(TASK GOAL)
Rewrite the material from its start through the line containing "(1395, 764)", inclusive, replacing "Gender" with "Country" and leaving everything else unchanged.

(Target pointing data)
□ □ □
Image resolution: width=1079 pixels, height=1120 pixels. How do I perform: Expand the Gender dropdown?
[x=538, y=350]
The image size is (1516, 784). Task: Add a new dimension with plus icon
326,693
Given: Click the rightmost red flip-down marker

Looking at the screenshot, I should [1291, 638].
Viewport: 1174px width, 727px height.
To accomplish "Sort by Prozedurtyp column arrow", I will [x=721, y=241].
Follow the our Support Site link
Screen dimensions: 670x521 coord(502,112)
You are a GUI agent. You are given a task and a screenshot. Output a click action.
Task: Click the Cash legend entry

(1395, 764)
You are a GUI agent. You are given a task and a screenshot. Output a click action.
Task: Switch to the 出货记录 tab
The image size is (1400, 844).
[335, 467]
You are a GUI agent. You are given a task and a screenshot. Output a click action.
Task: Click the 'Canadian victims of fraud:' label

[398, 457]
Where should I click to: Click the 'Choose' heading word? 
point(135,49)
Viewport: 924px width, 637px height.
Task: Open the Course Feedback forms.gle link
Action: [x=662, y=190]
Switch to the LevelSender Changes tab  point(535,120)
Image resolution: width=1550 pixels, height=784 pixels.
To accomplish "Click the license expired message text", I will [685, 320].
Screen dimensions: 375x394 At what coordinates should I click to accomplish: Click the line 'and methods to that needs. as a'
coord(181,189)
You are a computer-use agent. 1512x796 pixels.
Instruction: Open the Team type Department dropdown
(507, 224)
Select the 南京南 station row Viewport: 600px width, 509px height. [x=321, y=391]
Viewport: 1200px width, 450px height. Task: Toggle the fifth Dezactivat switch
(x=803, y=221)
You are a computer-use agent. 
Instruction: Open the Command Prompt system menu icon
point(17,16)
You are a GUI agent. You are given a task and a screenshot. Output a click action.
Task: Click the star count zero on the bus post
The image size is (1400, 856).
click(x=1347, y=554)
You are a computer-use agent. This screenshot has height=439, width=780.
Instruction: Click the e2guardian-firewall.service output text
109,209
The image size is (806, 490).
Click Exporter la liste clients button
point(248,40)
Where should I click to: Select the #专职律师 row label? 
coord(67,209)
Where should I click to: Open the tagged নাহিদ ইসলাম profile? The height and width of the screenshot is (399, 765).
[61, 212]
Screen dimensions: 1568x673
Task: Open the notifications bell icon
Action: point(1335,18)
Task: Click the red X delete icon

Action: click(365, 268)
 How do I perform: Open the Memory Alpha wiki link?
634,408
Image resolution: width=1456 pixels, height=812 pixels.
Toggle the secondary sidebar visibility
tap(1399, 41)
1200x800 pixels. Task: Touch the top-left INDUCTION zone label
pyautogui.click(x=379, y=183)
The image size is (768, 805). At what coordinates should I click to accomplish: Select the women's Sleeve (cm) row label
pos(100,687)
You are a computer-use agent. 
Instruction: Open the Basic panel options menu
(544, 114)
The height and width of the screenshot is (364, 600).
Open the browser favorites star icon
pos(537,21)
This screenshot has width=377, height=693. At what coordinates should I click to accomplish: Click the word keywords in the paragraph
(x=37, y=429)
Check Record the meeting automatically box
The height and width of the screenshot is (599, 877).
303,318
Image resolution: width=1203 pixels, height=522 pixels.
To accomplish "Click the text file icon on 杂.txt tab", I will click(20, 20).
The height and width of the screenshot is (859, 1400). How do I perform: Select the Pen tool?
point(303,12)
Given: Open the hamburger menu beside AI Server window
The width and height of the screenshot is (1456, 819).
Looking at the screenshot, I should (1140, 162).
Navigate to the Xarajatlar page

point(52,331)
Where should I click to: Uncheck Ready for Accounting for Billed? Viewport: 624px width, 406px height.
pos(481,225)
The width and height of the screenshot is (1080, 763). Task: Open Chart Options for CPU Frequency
□ □ □
(ANSWER TO THE EXERCISE)
Image resolution: width=1079 pixels, height=1120 pixels. How do I perform: Expand the Country dropdown?
[x=538, y=350]
The image size is (1516, 784). Task: Add a new dimension with plus icon
326,693
Given: Click the rightmost red flip-down marker

Looking at the screenshot, I should [1291, 638].
Viewport: 1174px width, 727px height.
To accomplish "Sort by Prozedurtyp column arrow", I will [x=721, y=241].
Follow the our Support Site link
Screen dimensions: 670x521 coord(502,112)
You are a GUI agent. You are given a task and a screenshot. Output a click action.
Task: Click the Cash legend entry

(1395, 764)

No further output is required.